I’d say hyper-concentration on work. The latter requires a crazy radicalism and an almost surgical observation of the human condition, which escapes any notion of classical construction. It’s scary, but it’s very exciting. There is a constant stage fright, comparable to the one we have when we give birth, go on stage or start a chemotherapy protocol. In the theatre we know that everything is false. Nevertheless, the attempt is true, more important than the result.
People are in such a fragile situation, workers and users are tired of exhaustion. From the moment one has a comfort in the theatrical exercise, one must have the courage to remove it because the theatre must never repair the fragility but on the contrary incarnate it.
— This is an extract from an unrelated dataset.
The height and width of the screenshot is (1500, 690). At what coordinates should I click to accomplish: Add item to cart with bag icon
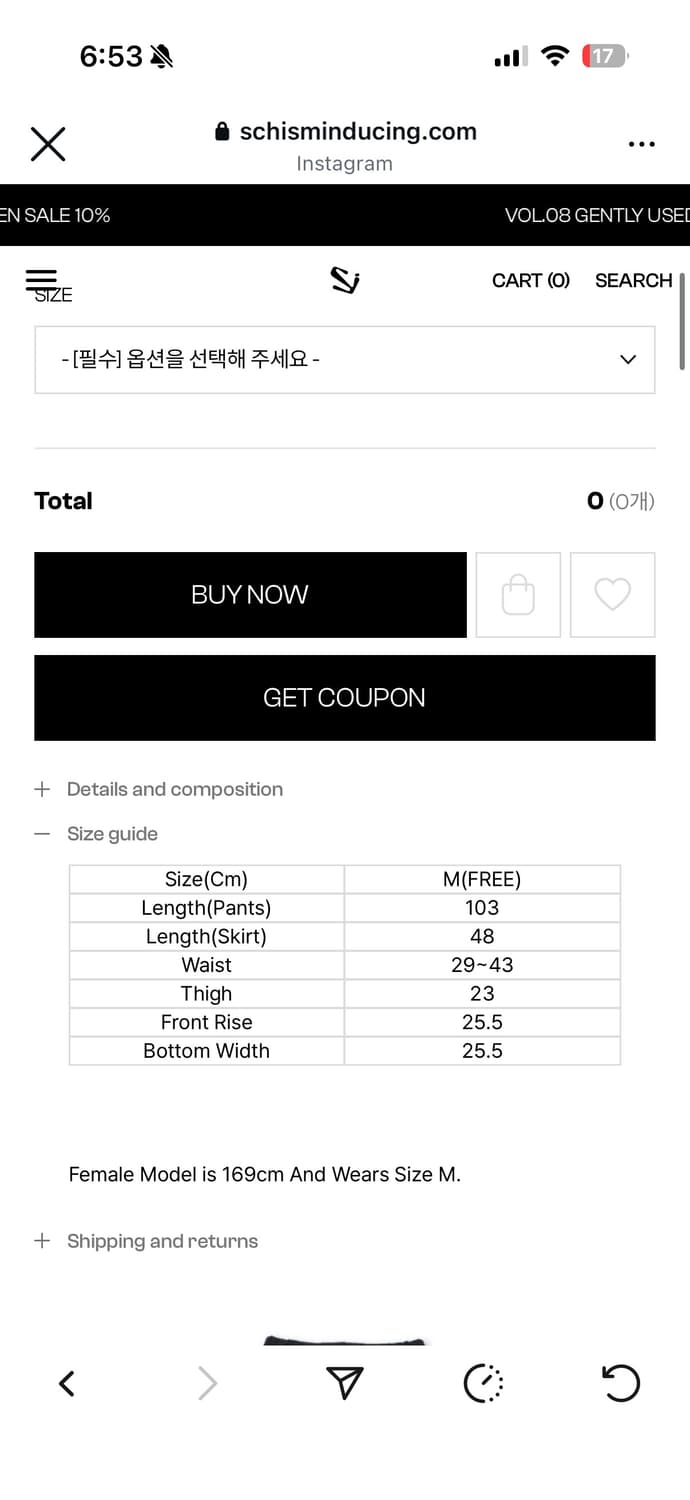point(518,595)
Any notion of staging must fall, it means that the human must be the only master aboard his own destiny and at the same time he depends on others, one must in fact radicalize everything. To try to keep the dizziness in WelfareEvery actor doesn’t know when he is in the show, we are in a hyper dependence. The idea is to reproduce the fragility and the strength of the insolence to say "if I am given a place, I will take it and I will not leave it".
Finding this survival requires training as for a high level sport. The idea is not to succeed every day, but to take the risk of going further. When we go further we fall, then we wonder if in a month we will be able to stop falling. We are really in a physical training much more than in a classic rehearsal, we take the risk of falling every day but we also take the risk of doing things that we thought impossible.
It’s one of the most exciting things I’ve done in my life and the most dizzying at the same time.
What are your prosjets then?
I’m going to work for two months with the graduating class of the Conservatoire National Supérieur d'Art Dramatique. We will be half the time in Saint-Denis and the other half at the conservatory. We will work on the question of social struggles from the work of Robert Linhart, The Established, written in the late 1960s and written by his daughter Virginie Linhart.
In the latter, she talks with the children, sons and daughters of Maoists and revolutionaries to discover the inheritance they have received from their parents.
In parallel, we will conduct research with students in the territory, to observe and study the social struggles embodied by the structures and individuals of the Seine-Saint-Denis. This approach will allow us to establish a dialogue between our professions as artists and our infiltrations into the real world, with the aim of developing a common reflection based on the two works mentioned and the documentary work that we have done on the ground.
It’s a show called An invisible night envelops us and will be created at the very end of the year in December 2023.
Welfare, directed by Julie Deliquet, based on Frederick Wiseman’s film.
First performance at the Festival d'Avignon 2023, produced by the Théâtre Gérard-Philipe, Centre dramatique national de Saint-Denis.
From 5 to 14 July 2023 at the Court of Honour of the Popes' Palace.
Show broadcast on France 5 on July 7 and available on Culturebox on 23 July.